Records to process:

= = = = = = =

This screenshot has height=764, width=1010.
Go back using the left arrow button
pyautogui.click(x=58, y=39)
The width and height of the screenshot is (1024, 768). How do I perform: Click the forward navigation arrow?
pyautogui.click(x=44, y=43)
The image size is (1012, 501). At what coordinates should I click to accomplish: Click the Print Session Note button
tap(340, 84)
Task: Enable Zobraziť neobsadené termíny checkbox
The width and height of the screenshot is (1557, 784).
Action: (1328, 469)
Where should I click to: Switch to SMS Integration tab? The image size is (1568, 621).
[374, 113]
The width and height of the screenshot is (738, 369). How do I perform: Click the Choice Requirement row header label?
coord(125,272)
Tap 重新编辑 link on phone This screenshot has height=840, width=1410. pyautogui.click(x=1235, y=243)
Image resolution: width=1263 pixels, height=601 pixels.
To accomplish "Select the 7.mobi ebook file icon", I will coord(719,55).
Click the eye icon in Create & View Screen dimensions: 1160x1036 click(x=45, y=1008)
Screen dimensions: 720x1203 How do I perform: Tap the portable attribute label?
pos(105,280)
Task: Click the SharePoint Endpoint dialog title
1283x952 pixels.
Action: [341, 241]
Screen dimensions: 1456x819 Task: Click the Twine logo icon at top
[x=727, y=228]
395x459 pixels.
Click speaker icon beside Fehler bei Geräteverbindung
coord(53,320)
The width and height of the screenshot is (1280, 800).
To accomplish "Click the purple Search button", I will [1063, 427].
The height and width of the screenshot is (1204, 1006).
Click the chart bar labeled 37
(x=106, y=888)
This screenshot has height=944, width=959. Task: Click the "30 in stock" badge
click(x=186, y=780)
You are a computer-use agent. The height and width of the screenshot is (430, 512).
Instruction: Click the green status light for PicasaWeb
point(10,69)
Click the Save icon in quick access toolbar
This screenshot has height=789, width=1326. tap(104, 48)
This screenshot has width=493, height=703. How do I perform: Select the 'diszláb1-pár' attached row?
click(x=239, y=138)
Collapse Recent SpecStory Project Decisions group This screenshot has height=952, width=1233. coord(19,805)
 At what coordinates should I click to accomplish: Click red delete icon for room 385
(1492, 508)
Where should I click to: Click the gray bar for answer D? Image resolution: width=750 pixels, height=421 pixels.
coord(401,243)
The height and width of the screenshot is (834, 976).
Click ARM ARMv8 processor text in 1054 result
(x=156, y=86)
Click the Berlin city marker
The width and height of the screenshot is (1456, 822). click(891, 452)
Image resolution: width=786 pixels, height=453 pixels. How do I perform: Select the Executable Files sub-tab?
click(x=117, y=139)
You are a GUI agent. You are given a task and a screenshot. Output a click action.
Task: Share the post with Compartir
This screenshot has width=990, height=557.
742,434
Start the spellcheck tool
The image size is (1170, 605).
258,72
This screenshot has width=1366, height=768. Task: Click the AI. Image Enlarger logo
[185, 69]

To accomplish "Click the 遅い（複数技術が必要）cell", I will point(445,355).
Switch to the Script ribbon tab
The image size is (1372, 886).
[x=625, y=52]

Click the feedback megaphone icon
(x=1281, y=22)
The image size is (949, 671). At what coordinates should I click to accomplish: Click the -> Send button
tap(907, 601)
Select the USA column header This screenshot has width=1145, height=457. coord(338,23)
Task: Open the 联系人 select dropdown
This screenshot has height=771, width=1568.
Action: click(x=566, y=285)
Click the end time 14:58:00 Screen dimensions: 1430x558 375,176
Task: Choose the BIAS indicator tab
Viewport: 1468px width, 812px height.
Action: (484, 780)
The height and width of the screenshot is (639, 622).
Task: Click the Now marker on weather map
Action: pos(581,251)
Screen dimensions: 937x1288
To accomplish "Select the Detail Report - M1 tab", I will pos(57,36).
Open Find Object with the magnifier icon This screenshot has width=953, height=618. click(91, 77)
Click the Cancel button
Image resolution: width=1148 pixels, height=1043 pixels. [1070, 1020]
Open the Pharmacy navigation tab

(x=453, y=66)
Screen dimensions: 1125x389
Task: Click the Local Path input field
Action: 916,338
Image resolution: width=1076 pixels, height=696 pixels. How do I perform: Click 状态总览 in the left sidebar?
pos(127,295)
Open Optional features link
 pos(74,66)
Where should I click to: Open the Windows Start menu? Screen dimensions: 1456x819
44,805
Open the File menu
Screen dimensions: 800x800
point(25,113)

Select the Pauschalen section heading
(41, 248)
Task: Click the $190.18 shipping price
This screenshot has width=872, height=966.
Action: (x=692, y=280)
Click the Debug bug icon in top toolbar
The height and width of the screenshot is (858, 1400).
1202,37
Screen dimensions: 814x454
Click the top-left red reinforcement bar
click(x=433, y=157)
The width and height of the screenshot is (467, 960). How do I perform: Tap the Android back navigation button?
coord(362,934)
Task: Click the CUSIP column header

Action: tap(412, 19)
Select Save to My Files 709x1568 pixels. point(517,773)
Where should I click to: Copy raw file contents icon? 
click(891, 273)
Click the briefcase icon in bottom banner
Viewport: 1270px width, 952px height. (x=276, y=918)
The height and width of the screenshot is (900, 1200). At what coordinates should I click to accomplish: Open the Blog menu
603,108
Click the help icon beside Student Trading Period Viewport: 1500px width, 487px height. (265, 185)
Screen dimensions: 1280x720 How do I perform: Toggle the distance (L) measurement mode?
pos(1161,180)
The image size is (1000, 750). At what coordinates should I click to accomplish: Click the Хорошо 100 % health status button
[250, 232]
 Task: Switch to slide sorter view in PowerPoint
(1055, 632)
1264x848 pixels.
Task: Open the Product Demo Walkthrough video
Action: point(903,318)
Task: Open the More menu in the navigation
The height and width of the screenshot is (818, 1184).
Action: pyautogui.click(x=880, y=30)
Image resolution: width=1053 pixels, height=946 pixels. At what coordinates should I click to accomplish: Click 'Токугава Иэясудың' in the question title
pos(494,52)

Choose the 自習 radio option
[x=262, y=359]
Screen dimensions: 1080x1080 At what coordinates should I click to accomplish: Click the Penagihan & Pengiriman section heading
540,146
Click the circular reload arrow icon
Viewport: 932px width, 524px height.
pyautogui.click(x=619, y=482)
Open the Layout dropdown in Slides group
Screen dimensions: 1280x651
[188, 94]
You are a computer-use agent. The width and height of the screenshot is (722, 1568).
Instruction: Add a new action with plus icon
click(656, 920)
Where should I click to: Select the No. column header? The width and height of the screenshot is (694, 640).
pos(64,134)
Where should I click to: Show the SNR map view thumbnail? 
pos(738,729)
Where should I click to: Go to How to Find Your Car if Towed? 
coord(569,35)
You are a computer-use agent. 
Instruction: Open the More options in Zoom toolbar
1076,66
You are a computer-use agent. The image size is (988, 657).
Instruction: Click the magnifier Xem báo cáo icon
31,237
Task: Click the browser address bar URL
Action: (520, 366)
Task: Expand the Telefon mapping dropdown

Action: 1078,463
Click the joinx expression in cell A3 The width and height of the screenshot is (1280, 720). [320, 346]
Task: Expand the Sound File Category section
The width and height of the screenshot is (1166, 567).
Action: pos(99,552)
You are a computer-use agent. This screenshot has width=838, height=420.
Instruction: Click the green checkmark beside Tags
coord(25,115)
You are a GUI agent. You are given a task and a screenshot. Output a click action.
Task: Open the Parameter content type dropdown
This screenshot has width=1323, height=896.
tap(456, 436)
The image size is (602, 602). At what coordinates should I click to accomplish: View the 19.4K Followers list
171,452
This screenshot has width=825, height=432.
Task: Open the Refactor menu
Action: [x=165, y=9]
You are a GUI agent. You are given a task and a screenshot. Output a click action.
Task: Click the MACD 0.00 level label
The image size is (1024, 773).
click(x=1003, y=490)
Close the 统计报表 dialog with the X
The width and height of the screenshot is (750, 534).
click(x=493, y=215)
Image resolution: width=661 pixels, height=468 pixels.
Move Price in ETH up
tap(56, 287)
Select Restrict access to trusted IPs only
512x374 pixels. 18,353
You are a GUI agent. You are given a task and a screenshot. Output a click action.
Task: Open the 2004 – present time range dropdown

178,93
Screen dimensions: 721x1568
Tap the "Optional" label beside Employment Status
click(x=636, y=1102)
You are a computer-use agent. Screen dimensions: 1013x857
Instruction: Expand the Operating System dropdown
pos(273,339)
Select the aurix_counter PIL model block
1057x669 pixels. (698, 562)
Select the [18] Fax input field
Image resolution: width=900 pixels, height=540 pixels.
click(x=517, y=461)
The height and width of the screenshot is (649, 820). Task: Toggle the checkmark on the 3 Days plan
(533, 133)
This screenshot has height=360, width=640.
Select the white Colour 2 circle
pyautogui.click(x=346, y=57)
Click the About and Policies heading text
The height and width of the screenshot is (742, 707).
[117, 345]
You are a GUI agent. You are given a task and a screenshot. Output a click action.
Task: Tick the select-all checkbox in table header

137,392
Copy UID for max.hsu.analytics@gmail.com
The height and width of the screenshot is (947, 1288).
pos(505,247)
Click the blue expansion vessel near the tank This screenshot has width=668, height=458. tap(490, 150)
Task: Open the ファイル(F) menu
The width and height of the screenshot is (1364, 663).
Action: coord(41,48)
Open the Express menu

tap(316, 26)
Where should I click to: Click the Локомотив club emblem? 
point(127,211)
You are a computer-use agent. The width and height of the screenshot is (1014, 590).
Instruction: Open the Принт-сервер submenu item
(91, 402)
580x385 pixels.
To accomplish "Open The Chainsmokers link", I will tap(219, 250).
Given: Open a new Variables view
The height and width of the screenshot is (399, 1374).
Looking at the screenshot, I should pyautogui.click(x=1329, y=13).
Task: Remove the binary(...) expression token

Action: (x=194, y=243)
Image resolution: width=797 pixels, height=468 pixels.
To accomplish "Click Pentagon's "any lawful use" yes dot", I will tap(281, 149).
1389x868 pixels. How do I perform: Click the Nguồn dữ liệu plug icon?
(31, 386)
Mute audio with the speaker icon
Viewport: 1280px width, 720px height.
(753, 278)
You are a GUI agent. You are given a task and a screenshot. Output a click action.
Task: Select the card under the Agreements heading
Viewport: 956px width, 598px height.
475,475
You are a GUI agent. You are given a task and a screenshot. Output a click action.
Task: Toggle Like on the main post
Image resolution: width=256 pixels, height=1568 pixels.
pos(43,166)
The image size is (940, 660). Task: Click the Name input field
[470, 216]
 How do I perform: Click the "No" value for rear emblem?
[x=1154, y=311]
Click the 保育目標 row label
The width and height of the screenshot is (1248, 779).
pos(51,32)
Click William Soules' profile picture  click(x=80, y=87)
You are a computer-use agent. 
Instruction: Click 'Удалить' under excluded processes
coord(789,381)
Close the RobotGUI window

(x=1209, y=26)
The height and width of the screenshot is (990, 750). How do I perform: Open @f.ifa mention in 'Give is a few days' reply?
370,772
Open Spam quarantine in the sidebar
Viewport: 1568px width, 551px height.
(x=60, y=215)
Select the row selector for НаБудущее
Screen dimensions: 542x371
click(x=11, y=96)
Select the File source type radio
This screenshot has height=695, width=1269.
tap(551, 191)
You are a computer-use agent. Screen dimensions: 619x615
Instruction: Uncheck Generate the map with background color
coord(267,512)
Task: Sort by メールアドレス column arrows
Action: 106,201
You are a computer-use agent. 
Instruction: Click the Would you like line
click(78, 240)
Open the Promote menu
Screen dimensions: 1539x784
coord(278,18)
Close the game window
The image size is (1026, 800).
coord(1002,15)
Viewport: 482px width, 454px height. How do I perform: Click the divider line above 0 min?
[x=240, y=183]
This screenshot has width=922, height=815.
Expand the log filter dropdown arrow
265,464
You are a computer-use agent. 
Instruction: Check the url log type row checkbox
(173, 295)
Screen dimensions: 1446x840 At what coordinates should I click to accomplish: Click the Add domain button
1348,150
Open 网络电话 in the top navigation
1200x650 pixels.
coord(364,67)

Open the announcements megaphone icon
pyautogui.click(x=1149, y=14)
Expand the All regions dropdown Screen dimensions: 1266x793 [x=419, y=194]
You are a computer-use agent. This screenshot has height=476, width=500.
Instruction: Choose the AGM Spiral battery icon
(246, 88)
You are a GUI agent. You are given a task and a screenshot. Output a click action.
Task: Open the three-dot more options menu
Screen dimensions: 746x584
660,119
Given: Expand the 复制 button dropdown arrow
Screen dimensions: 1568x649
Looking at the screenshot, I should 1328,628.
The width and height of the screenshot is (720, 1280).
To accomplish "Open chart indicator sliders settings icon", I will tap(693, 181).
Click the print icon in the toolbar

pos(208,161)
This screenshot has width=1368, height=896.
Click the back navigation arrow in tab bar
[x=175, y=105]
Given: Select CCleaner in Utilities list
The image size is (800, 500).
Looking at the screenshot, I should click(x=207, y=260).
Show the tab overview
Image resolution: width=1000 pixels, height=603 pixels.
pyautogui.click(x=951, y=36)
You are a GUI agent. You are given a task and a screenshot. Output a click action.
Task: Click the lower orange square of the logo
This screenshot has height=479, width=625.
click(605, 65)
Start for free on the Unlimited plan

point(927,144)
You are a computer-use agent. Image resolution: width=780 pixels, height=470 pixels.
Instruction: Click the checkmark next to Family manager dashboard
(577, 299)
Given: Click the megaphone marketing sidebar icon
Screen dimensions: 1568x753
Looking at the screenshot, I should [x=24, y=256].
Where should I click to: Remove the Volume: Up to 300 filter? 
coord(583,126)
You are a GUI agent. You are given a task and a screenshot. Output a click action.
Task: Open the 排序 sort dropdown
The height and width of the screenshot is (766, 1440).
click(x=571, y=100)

= = = = = = =

Your objective: Reproduce only the lines above, starting at the line with "Instruction: Open the Принт-сервер" and ending at the line with "Click William Soules'", exactly as written.

Final answer:
Instruction: Open the Принт-сервер submenu item
(91, 402)
580x385 pixels.
To accomplish "Open The Chainsmokers link", I will tap(219, 250).
Given: Open a new Variables view
The height and width of the screenshot is (399, 1374).
Looking at the screenshot, I should pyautogui.click(x=1329, y=13).
Task: Remove the binary(...) expression token

Action: (x=194, y=243)
Image resolution: width=797 pixels, height=468 pixels.
To accomplish "Click Pentagon's "any lawful use" yes dot", I will tap(281, 149).
1389x868 pixels. How do I perform: Click the Nguồn dữ liệu plug icon?
(31, 386)
Mute audio with the speaker icon
Viewport: 1280px width, 720px height.
(753, 278)
You are a GUI agent. You are given a task and a screenshot. Output a click action.
Task: Select the card under the Agreements heading
Viewport: 956px width, 598px height.
475,475
You are a GUI agent. You are given a task and a screenshot. Output a click action.
Task: Toggle Like on the main post
Image resolution: width=256 pixels, height=1568 pixels.
pos(43,166)
The image size is (940, 660). Task: Click the Name input field
[470, 216]
 How do I perform: Click the "No" value for rear emblem?
[x=1154, y=311]
Click the 保育目標 row label
The width and height of the screenshot is (1248, 779).
pos(51,32)
Click William Soules' profile picture  click(x=80, y=87)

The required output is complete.